Pour cette juge, ne pas donner une grosse punition à un jeune pour un crime X, c’est comme lui donner la permission de recommencer. C’est faux. L’alourdissement des peines n’a jamais entraîné une baisse de la récidive ni du nombre de crimes. Une période de probation sous surveillance dans la collectivité a un taux d’efficacité supérieur.
Que proposez-vous à la place de cette législation?
Il faut garder le statu quo au Québec, car nous sommes en train de bâtir un système approprié et efficace. Mais le projet de loi C-23 m’inquiète. S’il l’adopte, le gouvernement fédéral ouvre la porte à des choses bien pires. Qu’est-ce que ce sera dans cinq ou dix ans?
La juge Judy
FINI, LE NIAISAGE!
Les propos de la juge américaine Judy Sheindlin se situent aux antipodes de ceux de l’avocat René Binet. Dans son livre Don’t Pee on my Leg and Tell Me It’s Raining (traduction libre: «Ne pisse pas sur ma jambe en disant qu’il pleut…»), celle que l’on nomme «la juge en droit de la jeunesse la plus dure des États-Unis» envoie un message clair aux jeunes délinquants: «Si vous enfreignez la loi, c’est votre faute. Préparez-vous à payer!» Ouch…
D’après cette juge, un jeune doit être traité comme un adulte devant la loi, puisqu’«une personne tuée par un délinquant de quinze ans n’en est pas moins morte». Il n’y a donc aucune excuse valable pour gracier un adolescent. «Comprendre qu’un jeune a une famille déchirée n’excuse pas le crime qu’il a commis. Peu importe leur situation sociale, les jeunes doivent payer leurs crimes.»
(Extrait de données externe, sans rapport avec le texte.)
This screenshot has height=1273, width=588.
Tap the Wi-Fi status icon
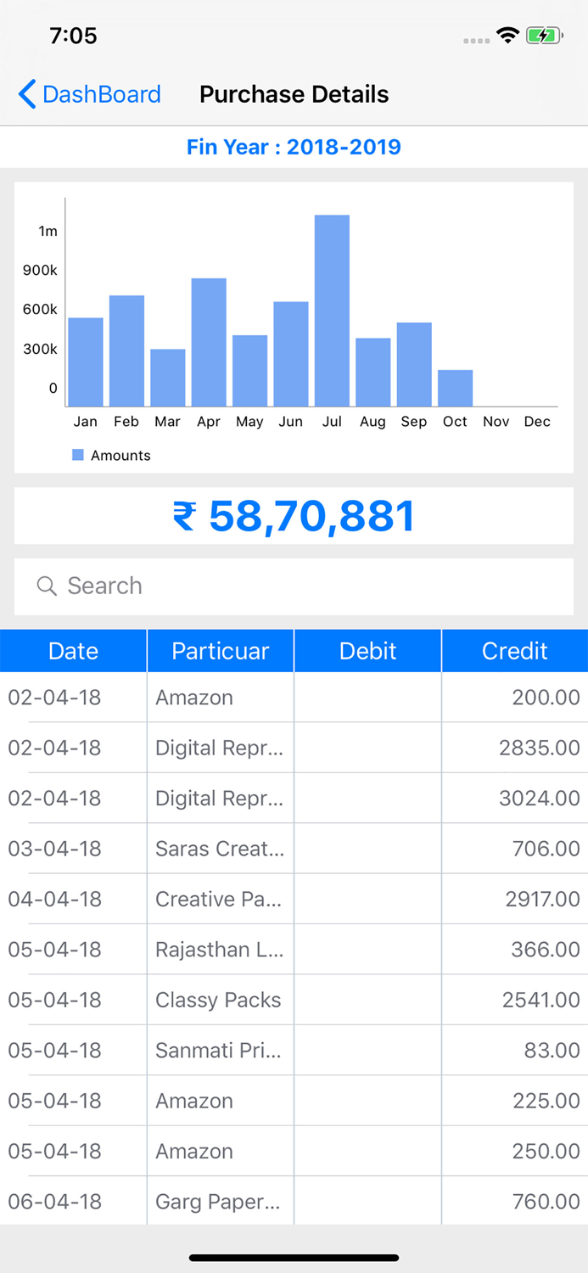point(508,36)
La juge Sheindlin préconise une méthode forte: des peines encore plus sévères, question de dissuader les jeunes délinquants. «Envoyer un jeune en cellule avec des menottes le fait réfléchir, note-t-elle. Mais donner des peines peu sévères aux jeunes encourage leur mentalité antisociale.» Car, selon elle, les méthodes douces ont échoué. «Pendant des décennies, politiciens, psychologues, sociologues et travailleurs sociaux ont travaillé pour trouver une clé magique pouvant réduire la violence en Amérique. Tout ce qu’ils ont réussi à faire, c’est gaspiller des millions de dollars.»
«La délinquance juvénile est hors de contrôle, écrit-elle. Il ne faut pas traiter à la légère les jeunes criminels. Il faut leur faire craindre la cour. Quand un jeune passe devant moi, je veux qu’il s’en souvienne toute sa vie. Les jeunes croient trop souvent pouvoir échapper au système. Mais ils ne réussissent jamais à passer par-dessus moi.» Pas d’autres questions, votre honneur!